The other bias is the underweight of more cyclical sectors, such as raw materials and energy, which do not offer that sought after sustainability in growth. And the third bias is its larger allocation than the average to businesses with a small and medium capitalization(between $ 3 billion and $ 5 billion), which usually accounts for 40% of its universe: “Historically, we find more opportunities or sustainable growth, and less linear in these firms, and that leads to the creation of greater alpha versus the large caps,” says Gupta.
In this respect, the asset management company controls the volatility derived from these investments, and also the one derived from the currency risk - which they do not hedge - through analysis, focused on names that grow in a sustainable way and with quality: "We focus on balance sheets and on the business in order to manage these risks, ensuring that companies generate cash flows and have capacity or price power, so that in times of turbulence or problems, they can continue to gain market share,” he adds.
Reasons for Optimism
In the long run, the asset manager is very optimistic about the story facing Asia. Among the, a priori, negative factors and which he rejects, are challenges such as the Trump effect (he considers that Asia is in a much better position than other markets like Mexico), the problems in China, (which nevertheless offers many opportunities on the consumption side, thanks to the savings of its population, and that it moves towards a more balanced growth thanks to this consumption) or the effect that the next decisions of the Fed could have: “In 2013, the first signs of monetary restriction led to sharp falls in the markets and in Asian currencies, but a lot of that has already been absorbed and we think the next rate hikes are already priced in and will not impact Asian markets,” he explains.
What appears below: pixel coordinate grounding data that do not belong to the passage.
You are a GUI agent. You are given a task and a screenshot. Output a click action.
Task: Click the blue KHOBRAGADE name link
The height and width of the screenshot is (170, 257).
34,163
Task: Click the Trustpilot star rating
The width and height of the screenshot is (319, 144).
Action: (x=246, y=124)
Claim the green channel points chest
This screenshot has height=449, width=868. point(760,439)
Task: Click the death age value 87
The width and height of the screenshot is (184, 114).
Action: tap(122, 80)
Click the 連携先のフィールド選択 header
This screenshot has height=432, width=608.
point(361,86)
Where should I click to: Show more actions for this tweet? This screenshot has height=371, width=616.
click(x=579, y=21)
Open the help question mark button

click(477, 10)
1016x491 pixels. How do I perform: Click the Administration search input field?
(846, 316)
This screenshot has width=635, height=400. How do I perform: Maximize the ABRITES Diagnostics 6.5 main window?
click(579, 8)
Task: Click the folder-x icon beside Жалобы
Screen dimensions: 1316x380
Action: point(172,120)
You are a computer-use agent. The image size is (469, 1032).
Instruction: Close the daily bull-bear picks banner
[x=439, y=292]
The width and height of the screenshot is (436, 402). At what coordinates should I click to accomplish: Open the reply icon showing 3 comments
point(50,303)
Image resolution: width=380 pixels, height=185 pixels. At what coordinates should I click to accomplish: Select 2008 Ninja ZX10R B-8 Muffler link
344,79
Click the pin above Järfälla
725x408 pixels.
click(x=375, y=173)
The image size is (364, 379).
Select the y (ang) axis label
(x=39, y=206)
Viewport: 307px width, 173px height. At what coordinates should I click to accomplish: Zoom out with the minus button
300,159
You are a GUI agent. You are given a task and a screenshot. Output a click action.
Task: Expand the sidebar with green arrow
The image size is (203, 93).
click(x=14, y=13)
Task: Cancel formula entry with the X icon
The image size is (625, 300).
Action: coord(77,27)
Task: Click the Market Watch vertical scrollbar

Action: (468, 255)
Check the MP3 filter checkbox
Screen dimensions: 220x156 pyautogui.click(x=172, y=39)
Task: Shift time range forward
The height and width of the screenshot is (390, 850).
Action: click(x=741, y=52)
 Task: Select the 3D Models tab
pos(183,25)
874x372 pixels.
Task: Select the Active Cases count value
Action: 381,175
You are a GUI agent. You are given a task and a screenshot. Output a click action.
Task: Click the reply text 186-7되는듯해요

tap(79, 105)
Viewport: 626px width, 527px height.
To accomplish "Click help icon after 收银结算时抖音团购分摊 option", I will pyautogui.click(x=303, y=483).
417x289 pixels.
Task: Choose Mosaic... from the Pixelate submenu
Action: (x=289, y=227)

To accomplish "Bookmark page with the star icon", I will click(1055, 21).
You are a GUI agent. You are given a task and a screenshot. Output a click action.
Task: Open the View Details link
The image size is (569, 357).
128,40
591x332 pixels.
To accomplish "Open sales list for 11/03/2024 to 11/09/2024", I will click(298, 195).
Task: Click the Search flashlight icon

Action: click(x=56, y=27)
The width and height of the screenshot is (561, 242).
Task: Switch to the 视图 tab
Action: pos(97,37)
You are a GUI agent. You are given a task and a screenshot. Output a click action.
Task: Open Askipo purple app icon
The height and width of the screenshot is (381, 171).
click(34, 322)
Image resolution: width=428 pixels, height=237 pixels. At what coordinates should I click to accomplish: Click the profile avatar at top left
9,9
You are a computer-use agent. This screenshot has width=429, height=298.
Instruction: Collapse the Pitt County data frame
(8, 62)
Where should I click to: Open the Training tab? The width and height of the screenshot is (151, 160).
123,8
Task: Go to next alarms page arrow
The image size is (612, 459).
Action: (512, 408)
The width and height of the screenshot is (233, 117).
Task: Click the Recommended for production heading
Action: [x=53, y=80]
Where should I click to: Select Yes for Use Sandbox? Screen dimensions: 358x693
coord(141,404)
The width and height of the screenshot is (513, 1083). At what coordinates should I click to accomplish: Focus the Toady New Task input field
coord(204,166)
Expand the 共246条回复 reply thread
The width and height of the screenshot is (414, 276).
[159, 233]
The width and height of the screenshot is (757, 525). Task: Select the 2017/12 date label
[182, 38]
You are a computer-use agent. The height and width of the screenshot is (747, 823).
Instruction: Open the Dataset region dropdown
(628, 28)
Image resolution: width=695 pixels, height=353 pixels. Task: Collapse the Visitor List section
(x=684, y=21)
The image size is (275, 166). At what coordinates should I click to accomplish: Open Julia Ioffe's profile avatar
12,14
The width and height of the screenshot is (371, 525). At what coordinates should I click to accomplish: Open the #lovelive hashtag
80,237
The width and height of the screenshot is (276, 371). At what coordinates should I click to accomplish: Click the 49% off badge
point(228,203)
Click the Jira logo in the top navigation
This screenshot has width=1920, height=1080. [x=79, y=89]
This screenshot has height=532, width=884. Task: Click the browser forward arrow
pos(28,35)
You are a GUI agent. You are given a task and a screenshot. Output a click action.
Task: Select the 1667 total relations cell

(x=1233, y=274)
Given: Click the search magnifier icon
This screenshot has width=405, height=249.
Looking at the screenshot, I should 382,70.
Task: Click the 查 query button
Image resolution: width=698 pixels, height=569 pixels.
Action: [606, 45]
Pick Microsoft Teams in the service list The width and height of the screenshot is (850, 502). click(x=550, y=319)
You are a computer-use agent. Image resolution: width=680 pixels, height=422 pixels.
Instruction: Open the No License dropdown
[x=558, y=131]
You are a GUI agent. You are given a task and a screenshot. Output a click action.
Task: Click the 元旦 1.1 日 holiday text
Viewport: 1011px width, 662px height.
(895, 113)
Among the positive factors, he points out the reforms that the region is experiencing in countries such as India (which will improve the financial ecosystem), but above all, the stabilization of the prospects of benefits in Asia after times of slower than expected growth: “After a few years, we can now talk about stabilization and the next few financial years will be interesting,” he says.
Regarding the factors that are helping to change the sentiment towards the region, the step before the arrival of flows: “After a few years of being underweight in Asian stocks due to macro concerns about China and the good performance of US equities, since early 2017 investors have moved their positions in China from negative to neutral, because the worst predictions have failed to materialize and have also seen an improvement in macroeconomics and corporate profits in Asia.” This stability in China and the story of the turnaround in Asian profits, coupled with political stability - even more so than in Europe and the US - have reassured investors and begun to change sentiment towards the region.
And that improvement in sentiment, coupled with the fact that US markets are beginning to be expensive, point to the idea that sooner or later the investors will rotate their capital, taking it to Europe and Asia. “The change in sentiment has not yet been noticed in the flows, but it is the first step. Investors have to think about Asia within a 5 to 10 year horizon, not only as an alternative to the current situation,” advises the asset manager. That is, Asia as a source of alpha and not just beta.